Interim guidelines have been developed for the evaluation and testing of infants born to mothers who traveled to or resided in an area with Zika virus transmission during pregnancy and published in the US Centers for Disease Control and Prevention publication Morbidity and Mortality Weekly Report.4  The European Centre for Disease Prevention and Control have advised that pregnant women consider postponing travel to any area where Zika virus transmission is ongoing, given the association between congenital microcephaly and the Zika virus outbreak in Brazil.5

Zika virus is an arthropod-borne flavivirus transmitted by mosquitoes. Clinical manifestations of Zika virus infection occur in approximately 20% of patients and include acute onset of low-grade fever with maculopapular rash, arthralgia (notably of the small joints of the hands and feet), or nonpurulent conjunctivitis.6 Other commonly reported clinical manifestations include myalgia, headache, retro-orbital pain, and asthenia. Of concern is the association between Zika virus infection and congenital microcephaly and fetal losses among women infected during pregnancy.4   Emerging research has also shown that Zika virus may be transmitted by sexual intercourse.7 

Zika virus infection should be suspected in individuals with relevant history and the characteristic clinical symptoms. The diagnosis of Zika virus infection is definitively established via reverse-transcription polymerase chain reaction (RT-PCR) for Zika viral RNA or Zika virus serology.4 RT-PCR is positive only for a brief window (3 to 7 days) when the infected person has active viremia.  RT-PCR testing for dengue virus and chikungunya virus should also be pursued. Four or more days after the onset of symptoms, the diagnosis may be established by Zika virus serologic testing (Zika virus IgM and neutralizing antibody titers that are ≥4-fold higher than dengue virus neutralizing antibody titers in serum).

To do ▸ Reproduce the part of the Zika virus text starting at "Zika virus infection should" and ending at "titers in serum).". The lines that come after this text are not needed for anything here.

Excerpted records ▸
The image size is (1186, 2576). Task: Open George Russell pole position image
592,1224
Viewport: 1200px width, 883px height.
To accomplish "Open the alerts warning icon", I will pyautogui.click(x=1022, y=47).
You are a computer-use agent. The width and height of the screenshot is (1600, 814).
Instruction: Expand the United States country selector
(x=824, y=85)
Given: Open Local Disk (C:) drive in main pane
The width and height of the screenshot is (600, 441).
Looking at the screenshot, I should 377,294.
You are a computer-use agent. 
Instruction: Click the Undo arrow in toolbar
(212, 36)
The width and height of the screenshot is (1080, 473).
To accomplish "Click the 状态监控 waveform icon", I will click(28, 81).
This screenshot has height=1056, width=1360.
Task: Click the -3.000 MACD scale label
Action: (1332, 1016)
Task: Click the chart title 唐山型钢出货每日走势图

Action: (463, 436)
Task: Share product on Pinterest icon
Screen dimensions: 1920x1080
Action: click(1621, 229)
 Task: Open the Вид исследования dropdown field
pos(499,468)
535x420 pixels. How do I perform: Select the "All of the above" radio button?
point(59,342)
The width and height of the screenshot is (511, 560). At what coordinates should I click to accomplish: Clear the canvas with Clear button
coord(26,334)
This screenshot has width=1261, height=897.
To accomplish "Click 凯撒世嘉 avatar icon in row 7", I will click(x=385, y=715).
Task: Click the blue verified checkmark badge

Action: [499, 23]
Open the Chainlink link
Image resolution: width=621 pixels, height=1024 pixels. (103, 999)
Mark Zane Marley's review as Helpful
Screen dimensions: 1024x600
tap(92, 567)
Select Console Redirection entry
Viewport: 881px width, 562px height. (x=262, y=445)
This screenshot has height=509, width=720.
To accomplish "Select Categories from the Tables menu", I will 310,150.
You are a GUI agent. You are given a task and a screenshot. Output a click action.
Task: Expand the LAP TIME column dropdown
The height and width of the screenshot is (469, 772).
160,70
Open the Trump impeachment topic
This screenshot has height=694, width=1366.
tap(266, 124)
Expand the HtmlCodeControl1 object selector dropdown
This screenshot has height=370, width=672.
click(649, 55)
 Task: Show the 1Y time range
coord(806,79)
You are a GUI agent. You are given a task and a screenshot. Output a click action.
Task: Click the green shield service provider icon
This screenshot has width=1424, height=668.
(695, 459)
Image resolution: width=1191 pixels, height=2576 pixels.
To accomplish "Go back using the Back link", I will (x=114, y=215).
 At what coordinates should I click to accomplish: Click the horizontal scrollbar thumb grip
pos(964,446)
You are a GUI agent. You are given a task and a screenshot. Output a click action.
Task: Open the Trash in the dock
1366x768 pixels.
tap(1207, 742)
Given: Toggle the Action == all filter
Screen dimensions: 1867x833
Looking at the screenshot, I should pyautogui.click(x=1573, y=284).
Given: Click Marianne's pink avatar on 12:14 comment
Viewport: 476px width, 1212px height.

Problem solution ▸
Zika virus infection should be suspected in individuals with relevant history and the characteristic clinical symptoms. The diagnosis of Zika virus infection is definitively established via reverse-transcription polymerase chain reaction (RT-PCR) for Zika viral RNA or Zika virus serology.4 RT-PCR is positive only for a brief window (3 to 7 days) when the infected person has active viremia.  RT-PCR testing for dengue virus and chikungunya virus should also be pursued. Four or more days after the onset of symptoms, the diagnosis may be established by Zika virus serologic testing (Zika virus IgM and neutralizing antibody titers that are ≥4-fold higher than dengue virus neutralizing antibody titers in serum).